Now his bosom mate and Quireboys’ frontman Spike has  assembled the great and the good, including Ronnie Wood, acclaimed Free rhythm section of Andy Fraser and Simon Kirke, Mott The Hoople’s Ian Hunter and Bonnie Tyler, to remind us of what a great songwriter Miller is.

Songs never recorded before are delivered with guts and measured energy. Spike and Tyler’s rasping voices are in impressive form. Every song is a gem — miss it not.

Michal Boncza

Sinkane
Mean Love
(City Slang)

4/5

The fourth album from Sinkane — aka American-Sudanese multi-instrumentalist Ahmed Gallab — is a soul-drenched affair.

The touchstone that comes to mind most for me is Beck’s melancholic Sea Change.
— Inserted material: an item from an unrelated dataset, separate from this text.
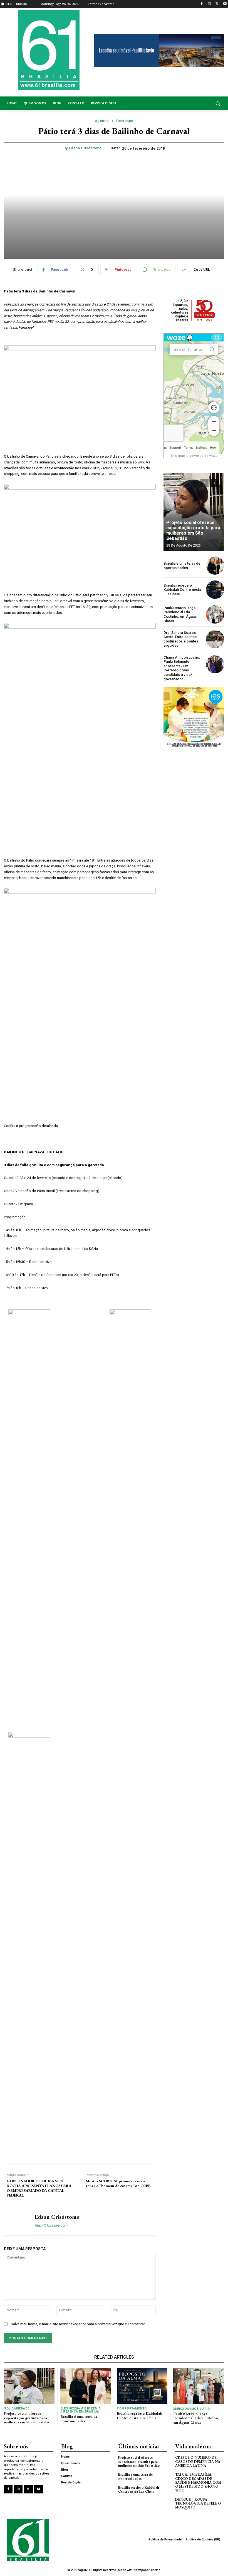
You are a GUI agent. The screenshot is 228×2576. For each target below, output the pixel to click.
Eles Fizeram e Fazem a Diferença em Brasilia (80, 2410)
But while Beck mined alt-country for his suite of lovelorn songs, Sinkane channels classic funk, hip-hop, jazz and electronica to work through his angst. 

Yacha’s retro synths and falsetto vocals echo peak-period Stevie Wonder while Moonstruck is the slightly cooler, breezy sister of Astrud Gilberto’s The Girl from Ipanema. 

The title track slows things down, the song’s lap steel-infused country-soul hinting at what Gram Parsons might be singing today, before the joyous Omdurman closes the album.

Richly experimental with an inviting emotional core, like Frank Ocean’s Channel Orange and the music of Outkast’s Andre 3000, Mean Love is evidence of a particularly talented artist at work. Dazzling stuff.

Ian Sinclair

 

 

Wire
Document & Eyewitness
(Pink Flag)

2/5

Originally released on vinyl in 1981, Wire’s infamous live album is now re-released as a double-CD.

The critics’ choice since their taut punk debut Pink Flag in 1977, it’s clear the English four-piece had tired of their musical career by the time they played London’s Electric Ballroom in February 1980 — the focus of the record.

Playing mostly unhinged-sounding new material and few hits, it’s a difficult, abrasive listen. 

Zegk Hoqp is a five-minute headache of random yelps and discordant percussive noises while fan favourite 12XU is cut short after 15 seconds. 

With the band baiting them between songs, parts of the crowd were clearly very hostile and bottles were thrown.

The second disc is of slightly more accessible odds and sods.

Part live document, part experimental performance art, this is for die-hard fans only.